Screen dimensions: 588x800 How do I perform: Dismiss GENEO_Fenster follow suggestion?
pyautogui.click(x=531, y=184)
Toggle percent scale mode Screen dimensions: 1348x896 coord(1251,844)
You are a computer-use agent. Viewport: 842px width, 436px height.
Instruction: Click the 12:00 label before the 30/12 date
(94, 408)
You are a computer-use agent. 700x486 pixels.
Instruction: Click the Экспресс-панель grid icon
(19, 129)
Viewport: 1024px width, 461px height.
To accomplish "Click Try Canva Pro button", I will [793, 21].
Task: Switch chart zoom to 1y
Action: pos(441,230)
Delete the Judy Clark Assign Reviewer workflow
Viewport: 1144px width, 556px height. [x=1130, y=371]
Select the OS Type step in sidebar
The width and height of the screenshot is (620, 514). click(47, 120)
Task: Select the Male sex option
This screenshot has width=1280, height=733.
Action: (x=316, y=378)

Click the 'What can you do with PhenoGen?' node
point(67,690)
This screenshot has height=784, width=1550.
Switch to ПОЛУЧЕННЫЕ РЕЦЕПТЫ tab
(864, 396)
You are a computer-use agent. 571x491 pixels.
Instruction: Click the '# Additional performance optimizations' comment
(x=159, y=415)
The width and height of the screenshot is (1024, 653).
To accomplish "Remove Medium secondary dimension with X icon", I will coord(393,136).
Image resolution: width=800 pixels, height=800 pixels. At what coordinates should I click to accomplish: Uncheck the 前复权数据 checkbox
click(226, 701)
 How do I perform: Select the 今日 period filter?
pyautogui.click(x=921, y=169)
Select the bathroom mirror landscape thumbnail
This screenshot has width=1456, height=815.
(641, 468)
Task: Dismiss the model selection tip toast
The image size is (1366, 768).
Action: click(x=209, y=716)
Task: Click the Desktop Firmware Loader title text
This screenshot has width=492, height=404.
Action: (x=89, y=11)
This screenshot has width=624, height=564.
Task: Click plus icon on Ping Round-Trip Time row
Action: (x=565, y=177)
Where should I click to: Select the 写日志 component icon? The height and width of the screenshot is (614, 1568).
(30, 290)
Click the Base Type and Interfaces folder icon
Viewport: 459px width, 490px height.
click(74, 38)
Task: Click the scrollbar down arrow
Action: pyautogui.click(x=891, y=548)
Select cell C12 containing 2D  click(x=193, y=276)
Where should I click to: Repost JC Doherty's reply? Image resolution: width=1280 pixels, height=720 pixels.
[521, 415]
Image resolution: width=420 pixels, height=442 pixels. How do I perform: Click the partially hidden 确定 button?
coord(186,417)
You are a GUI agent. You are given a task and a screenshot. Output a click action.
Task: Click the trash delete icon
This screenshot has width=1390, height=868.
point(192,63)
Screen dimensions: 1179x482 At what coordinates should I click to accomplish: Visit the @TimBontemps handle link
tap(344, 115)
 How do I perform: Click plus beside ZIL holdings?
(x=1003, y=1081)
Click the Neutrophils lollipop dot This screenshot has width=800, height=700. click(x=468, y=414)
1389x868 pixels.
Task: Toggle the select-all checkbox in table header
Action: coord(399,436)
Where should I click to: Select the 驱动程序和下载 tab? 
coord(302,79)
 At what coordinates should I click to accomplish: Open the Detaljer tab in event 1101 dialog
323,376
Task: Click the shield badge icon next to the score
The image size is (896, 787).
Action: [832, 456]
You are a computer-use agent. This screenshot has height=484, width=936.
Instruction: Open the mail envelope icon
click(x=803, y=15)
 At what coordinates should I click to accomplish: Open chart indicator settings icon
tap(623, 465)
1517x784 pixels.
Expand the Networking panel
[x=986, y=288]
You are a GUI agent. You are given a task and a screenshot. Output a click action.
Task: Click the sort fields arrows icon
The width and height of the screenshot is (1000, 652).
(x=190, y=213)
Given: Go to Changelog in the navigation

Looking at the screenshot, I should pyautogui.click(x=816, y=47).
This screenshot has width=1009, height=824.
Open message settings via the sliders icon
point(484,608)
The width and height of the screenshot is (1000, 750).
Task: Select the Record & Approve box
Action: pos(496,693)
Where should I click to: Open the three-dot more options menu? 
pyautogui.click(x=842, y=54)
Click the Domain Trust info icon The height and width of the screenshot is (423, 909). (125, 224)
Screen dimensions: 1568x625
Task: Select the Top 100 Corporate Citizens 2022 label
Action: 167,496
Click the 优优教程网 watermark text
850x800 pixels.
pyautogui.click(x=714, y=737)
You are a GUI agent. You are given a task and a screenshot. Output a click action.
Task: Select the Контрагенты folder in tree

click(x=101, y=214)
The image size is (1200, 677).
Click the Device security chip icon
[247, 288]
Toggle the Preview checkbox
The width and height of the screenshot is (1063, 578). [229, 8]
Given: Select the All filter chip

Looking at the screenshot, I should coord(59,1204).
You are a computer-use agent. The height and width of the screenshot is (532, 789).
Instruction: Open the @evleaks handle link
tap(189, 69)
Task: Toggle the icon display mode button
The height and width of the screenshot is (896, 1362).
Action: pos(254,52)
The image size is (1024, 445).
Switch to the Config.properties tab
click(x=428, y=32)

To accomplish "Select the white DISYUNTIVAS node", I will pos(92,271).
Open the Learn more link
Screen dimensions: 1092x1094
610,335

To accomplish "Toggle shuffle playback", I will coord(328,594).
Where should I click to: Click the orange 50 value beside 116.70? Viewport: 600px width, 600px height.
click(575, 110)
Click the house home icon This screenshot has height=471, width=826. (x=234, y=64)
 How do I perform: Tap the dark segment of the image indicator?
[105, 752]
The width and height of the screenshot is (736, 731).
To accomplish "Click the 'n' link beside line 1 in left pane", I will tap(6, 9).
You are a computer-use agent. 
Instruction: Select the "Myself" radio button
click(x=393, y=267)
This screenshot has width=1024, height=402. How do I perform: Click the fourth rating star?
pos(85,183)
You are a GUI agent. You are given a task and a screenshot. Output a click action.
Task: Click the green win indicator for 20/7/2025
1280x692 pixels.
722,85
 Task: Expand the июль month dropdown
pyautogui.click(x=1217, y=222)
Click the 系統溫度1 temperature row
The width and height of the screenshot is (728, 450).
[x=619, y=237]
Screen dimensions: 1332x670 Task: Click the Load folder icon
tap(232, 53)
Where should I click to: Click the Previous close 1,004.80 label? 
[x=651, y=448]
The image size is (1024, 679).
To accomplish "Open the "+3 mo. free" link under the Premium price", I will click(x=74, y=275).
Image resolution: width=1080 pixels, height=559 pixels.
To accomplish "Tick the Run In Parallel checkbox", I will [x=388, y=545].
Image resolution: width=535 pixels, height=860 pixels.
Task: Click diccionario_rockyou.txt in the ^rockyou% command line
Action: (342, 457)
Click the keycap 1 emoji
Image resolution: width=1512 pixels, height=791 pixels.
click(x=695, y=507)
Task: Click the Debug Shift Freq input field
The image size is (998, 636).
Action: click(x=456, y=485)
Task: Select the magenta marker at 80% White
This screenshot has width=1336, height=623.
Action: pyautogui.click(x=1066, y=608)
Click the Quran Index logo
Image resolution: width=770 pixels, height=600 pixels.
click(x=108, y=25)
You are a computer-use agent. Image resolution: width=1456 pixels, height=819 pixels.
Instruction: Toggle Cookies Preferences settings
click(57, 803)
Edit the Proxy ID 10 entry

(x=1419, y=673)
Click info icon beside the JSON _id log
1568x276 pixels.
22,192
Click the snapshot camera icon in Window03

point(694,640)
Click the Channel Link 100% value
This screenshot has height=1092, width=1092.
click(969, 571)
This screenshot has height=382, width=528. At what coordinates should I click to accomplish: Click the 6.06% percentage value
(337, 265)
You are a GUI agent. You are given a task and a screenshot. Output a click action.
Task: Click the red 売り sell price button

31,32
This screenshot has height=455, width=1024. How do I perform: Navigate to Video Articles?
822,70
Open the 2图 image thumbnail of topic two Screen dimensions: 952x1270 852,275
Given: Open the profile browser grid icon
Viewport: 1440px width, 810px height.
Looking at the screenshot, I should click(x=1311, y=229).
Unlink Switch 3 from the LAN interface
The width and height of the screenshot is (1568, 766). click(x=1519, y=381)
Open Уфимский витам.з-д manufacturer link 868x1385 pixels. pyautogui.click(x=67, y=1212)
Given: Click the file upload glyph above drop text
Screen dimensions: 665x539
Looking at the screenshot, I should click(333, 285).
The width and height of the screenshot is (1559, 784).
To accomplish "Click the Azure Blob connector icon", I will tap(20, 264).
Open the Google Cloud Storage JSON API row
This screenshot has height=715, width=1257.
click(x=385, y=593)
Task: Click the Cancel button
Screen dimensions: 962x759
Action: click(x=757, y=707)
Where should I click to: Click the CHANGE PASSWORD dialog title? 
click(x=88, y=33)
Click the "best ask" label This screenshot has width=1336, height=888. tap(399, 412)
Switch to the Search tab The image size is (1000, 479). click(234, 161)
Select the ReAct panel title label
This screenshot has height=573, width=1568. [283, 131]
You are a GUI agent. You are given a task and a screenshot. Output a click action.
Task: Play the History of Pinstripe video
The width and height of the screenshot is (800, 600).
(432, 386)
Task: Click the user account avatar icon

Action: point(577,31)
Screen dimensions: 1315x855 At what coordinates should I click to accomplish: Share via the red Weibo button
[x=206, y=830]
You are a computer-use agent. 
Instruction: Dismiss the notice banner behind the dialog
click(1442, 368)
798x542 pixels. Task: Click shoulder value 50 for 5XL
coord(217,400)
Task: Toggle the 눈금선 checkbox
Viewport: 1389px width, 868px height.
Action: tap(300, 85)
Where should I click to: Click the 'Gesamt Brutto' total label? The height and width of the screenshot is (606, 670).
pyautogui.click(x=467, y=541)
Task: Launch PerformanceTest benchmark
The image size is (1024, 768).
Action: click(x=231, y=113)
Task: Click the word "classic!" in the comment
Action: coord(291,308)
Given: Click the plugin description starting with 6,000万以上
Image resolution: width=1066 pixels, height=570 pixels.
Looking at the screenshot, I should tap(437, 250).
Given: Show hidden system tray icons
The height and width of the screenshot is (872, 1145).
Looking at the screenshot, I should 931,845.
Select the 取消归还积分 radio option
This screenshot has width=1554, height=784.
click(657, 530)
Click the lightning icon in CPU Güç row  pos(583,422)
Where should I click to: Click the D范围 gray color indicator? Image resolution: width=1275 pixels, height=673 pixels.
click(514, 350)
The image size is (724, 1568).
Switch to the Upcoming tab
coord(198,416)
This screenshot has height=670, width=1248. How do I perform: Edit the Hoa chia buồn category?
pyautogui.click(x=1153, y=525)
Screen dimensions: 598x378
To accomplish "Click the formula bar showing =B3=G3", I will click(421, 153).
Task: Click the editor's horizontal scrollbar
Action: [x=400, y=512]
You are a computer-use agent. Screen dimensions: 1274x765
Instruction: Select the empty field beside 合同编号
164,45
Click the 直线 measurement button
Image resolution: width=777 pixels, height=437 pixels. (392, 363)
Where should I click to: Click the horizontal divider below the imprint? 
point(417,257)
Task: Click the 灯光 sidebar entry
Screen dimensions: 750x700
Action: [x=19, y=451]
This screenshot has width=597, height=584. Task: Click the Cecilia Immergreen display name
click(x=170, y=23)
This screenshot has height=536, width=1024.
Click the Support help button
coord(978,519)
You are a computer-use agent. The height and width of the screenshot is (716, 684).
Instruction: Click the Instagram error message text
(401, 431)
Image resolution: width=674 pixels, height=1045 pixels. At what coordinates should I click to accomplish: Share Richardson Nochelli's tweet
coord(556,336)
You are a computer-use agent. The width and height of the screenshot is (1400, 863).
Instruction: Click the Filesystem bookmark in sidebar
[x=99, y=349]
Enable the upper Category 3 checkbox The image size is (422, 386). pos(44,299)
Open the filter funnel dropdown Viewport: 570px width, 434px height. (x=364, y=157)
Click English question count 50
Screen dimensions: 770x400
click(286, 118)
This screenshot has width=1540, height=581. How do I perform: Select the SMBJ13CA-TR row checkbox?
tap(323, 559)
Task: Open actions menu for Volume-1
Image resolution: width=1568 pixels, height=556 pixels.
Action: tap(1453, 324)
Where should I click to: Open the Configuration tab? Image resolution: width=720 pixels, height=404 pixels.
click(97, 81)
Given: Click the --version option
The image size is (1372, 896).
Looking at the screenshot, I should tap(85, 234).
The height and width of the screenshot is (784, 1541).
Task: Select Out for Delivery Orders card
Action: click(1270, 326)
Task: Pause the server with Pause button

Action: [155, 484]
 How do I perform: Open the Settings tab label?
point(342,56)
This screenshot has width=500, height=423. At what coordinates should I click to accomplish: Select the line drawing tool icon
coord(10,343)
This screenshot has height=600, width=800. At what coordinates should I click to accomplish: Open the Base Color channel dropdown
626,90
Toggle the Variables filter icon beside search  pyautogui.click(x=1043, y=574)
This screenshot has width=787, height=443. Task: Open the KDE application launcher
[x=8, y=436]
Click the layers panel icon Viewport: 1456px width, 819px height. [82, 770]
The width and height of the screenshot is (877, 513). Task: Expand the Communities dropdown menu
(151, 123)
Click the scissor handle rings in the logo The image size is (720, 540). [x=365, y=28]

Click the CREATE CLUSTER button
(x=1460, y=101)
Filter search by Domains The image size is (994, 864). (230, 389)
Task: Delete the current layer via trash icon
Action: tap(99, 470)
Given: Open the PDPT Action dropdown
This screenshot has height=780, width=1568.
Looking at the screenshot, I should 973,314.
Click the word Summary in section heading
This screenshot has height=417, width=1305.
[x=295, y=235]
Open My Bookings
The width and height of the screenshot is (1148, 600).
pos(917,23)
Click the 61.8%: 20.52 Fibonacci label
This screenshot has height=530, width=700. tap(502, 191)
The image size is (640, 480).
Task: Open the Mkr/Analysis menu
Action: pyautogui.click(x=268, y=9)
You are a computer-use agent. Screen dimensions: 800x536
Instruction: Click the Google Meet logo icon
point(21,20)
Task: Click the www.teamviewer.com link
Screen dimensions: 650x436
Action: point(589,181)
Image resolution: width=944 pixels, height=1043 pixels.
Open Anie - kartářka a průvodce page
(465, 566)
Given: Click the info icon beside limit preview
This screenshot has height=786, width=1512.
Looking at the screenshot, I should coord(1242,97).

## Exercise goal
Please repeat word for word the lines above that run from the beginning through the line containing "The width and height of the screenshot is (1024, 653).", keeping both the first and that last line.

## Result of this exercise
Screen dimensions: 588x800 How do I perform: Dismiss GENEO_Fenster follow suggestion?
pyautogui.click(x=531, y=184)
Toggle percent scale mode Screen dimensions: 1348x896 coord(1251,844)
You are a computer-use agent. Viewport: 842px width, 436px height.
Instruction: Click the 12:00 label before the 30/12 date
(94, 408)
You are a computer-use agent. 700x486 pixels.
Instruction: Click the Экспресс-панель grid icon
(19, 129)
Viewport: 1024px width, 461px height.
To accomplish "Click Try Canva Pro button", I will [793, 21].
Task: Switch chart zoom to 1y
Action: pos(441,230)
Delete the Judy Clark Assign Reviewer workflow
Viewport: 1144px width, 556px height. [x=1130, y=371]
Select the OS Type step in sidebar
The width and height of the screenshot is (620, 514). click(47, 120)
Task: Select the Male sex option
This screenshot has width=1280, height=733.
Action: (x=316, y=378)

Click the 'What can you do with PhenoGen?' node
point(67,690)
This screenshot has height=784, width=1550.
Switch to ПОЛУЧЕННЫЕ РЕЦЕПТЫ tab
(864, 396)
You are a computer-use agent. 571x491 pixels.
Instruction: Click the '# Additional performance optimizations' comment
(x=159, y=415)
The width and height of the screenshot is (1024, 653).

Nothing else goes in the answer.